• What you are asked to do
Filter these entries down to the lines that hold the word "height", and show each of them.

• Data for the task
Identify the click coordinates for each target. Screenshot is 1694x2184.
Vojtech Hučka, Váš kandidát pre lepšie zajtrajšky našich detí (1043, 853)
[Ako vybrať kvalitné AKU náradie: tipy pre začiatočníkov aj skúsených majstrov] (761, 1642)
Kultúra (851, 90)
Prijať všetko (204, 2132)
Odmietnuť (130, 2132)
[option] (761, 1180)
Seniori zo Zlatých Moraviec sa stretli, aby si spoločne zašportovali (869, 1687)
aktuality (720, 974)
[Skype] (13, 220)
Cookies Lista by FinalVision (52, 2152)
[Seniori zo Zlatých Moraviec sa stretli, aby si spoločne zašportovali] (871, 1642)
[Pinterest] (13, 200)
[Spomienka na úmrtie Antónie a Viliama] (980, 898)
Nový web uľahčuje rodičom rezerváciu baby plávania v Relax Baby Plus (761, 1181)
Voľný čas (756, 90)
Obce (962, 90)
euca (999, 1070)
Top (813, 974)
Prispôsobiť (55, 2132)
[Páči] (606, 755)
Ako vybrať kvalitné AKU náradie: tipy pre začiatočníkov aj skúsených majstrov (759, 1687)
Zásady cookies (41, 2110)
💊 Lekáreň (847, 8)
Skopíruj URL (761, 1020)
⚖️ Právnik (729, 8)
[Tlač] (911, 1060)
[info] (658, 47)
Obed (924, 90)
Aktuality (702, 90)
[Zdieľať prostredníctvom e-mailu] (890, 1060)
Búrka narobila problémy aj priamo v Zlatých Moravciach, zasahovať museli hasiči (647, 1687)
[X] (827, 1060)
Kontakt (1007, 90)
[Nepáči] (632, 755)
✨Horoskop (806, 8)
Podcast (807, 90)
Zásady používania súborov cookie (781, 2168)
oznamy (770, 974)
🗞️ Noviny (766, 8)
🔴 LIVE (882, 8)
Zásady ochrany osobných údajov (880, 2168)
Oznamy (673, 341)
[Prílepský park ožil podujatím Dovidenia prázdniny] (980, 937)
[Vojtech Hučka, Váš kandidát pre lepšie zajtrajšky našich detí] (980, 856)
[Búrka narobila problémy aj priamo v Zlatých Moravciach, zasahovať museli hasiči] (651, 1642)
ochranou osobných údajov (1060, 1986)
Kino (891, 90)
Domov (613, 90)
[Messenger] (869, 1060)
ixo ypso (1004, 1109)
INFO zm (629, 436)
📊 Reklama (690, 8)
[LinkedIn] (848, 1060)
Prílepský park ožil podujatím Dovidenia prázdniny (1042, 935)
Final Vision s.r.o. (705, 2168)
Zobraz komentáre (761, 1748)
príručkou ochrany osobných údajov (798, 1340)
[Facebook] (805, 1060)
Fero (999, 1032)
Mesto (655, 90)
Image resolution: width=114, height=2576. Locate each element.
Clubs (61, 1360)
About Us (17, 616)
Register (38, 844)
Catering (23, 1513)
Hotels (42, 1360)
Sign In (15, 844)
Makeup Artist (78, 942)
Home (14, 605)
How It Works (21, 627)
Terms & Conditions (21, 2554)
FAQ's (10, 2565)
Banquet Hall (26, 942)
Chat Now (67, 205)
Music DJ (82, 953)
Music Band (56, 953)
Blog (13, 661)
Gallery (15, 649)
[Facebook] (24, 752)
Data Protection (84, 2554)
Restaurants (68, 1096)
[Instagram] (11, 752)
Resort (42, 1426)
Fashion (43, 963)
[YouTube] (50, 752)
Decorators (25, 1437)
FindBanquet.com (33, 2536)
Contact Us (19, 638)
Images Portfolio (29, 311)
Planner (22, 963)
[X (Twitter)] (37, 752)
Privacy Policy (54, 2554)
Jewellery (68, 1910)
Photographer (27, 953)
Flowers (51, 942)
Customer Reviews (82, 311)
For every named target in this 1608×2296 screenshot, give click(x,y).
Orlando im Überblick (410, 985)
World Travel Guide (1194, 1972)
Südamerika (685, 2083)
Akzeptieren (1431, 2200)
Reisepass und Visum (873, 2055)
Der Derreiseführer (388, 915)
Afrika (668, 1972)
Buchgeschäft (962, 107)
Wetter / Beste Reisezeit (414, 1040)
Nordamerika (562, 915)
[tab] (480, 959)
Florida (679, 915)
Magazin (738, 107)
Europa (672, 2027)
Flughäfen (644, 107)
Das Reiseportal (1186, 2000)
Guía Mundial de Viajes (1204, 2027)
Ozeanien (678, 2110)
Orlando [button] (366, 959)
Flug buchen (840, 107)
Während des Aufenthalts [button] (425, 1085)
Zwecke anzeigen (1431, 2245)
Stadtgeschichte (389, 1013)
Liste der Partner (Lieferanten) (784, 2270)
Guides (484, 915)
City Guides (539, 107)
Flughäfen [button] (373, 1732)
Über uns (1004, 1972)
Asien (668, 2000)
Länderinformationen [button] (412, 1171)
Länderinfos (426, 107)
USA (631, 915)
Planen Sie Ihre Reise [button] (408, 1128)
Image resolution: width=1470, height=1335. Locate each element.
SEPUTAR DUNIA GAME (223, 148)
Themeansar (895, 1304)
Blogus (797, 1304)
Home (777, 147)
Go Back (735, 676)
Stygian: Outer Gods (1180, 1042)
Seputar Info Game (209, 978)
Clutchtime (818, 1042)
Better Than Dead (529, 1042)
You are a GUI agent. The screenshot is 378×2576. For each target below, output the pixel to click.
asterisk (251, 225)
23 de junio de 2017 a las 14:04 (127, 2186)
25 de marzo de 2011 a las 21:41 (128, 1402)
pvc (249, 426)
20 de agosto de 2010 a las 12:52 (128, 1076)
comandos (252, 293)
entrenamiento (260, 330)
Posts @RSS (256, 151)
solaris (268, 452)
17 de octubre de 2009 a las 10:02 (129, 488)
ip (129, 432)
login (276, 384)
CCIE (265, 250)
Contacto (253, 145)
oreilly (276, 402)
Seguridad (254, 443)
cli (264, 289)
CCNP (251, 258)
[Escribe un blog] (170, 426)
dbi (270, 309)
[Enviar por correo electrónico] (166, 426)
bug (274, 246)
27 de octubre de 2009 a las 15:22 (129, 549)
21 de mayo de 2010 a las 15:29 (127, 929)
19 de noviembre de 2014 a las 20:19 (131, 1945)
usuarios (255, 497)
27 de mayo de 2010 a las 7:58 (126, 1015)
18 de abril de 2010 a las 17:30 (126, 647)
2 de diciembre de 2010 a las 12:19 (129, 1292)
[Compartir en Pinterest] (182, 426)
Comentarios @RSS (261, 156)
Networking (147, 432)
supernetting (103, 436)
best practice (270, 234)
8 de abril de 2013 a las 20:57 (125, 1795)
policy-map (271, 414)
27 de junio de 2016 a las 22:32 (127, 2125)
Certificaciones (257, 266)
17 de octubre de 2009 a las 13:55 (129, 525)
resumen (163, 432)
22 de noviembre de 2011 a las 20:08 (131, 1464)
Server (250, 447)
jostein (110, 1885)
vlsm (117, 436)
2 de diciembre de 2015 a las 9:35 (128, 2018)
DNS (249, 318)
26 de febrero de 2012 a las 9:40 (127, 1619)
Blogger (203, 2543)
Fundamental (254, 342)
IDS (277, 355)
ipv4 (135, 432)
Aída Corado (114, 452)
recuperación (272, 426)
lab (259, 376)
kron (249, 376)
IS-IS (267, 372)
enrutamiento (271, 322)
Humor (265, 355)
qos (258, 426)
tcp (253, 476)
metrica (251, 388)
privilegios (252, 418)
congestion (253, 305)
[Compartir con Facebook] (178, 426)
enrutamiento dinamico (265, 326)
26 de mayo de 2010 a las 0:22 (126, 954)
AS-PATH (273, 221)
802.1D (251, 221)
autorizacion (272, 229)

• Your response
Image resolution: width=114, height=2576. Locate each element.
Image resolution: width=1470, height=1335. Locate each element.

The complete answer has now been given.